In a new study, researchers at the University of Washington tested the safety and efficacy of the HPV vaccine on HIV-positive African youth and found a robust immune response to the vaccine.
“The HPV vaccine is recommended as effective in this population,” said lead author Nelly Mugo, research associate professor in the Department of Global Health, which bridges the UW Schools of Public Health and Medicine. “The vaccine was found to be safe, with the most common side effect being pain with injection, and no serious adverse events were found to be related to the vaccine.”
Previous studies of the safety and efficacy of HPV vaccination have only been performed on HIV-infected youth in the United States. This is the first study of its kind to focus on African adolescents.

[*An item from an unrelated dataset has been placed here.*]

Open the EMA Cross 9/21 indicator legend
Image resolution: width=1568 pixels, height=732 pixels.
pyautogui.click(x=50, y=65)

Researchers vaccinated 180 HIV-infected Kenyan youth, ages 9-14 years – including 100 girls and 80 boys – and followed them for a year to measure the presence of HPV antibodies in their blood. Participants received three doses of the vaccine, the standard regimen, with the second and third dose given at two and six months after the first dose occurred.
The HPV vaccine used in the study was a quadrivalent vaccine, which protects against four strains of the virus. Researchers measured immune response to each strain separately and found that the vast majority of study participants produced measurable levels of antibody to HPV-6, HPV-11, HPV-16 and HPV-18. More than 93 percent of youth produced antibodies to the four vaccine-specific HPV serotypes.

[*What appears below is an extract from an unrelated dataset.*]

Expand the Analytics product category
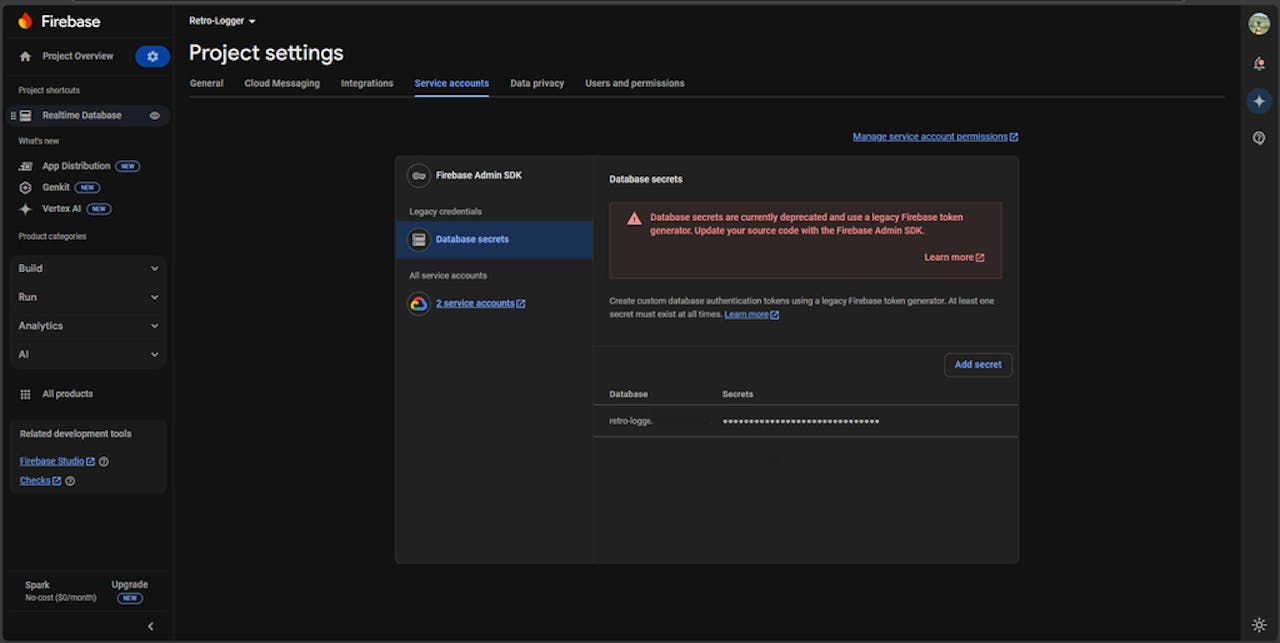 (x=88, y=326)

“This study provides strong evidence that the standard three-dose schedule is safe and immunogenic for this population,” study authors wrote. This is notable because the World Health Organization and American Cancer Society, in 2014, approved a change to HPV vaccine guidelines from three- to two-dose schedules. Authors of this study say the change may not be appropriate for HIV-infected adolescents.
The study also showed that immune response frequencies were comparable to those found in HIV-infected youth in America. Responses were also similar when comparing this study population to girls, ages 7 to 12, in the U.S. who were HIV negative; girls, ages 9 to 26, in Kenya and Ghana who were HIV negative; and girls in the U.S. who were HIV seropositive, meaning they had detectable antibodies to HIV. Therefore, authors say, “there is no evidence to expect lower efficacy of the HPV vaccine in HIV-1-seropositive girls in Kenya.”

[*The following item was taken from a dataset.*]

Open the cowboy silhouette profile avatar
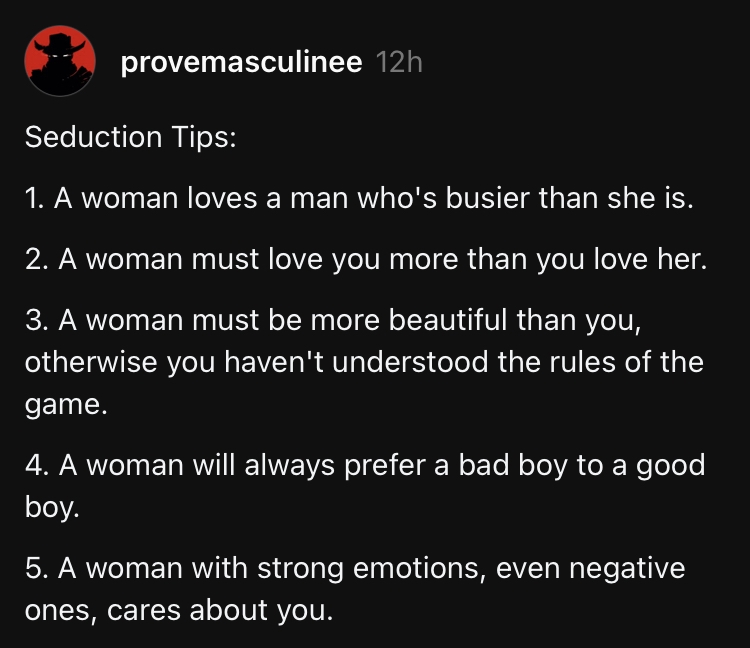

Anna Wald, professor of allergy and infectious diseases, epidemiology and laboratory medicine at the UW is a senior author. Co-authors from the UW also include Linda Eckert, Amalia Magaret, Connie Celum, Jared Baeten, Denise Galloway, Kenneth Ngure and Anqi Cheng, a doctoral student in biostatistics. Lawrence Mwaniki, data manager at Partners in Health, and Dalton Wamalwa, associate professor of pediatrics and child health at the University of Nairobi, were partners on the study.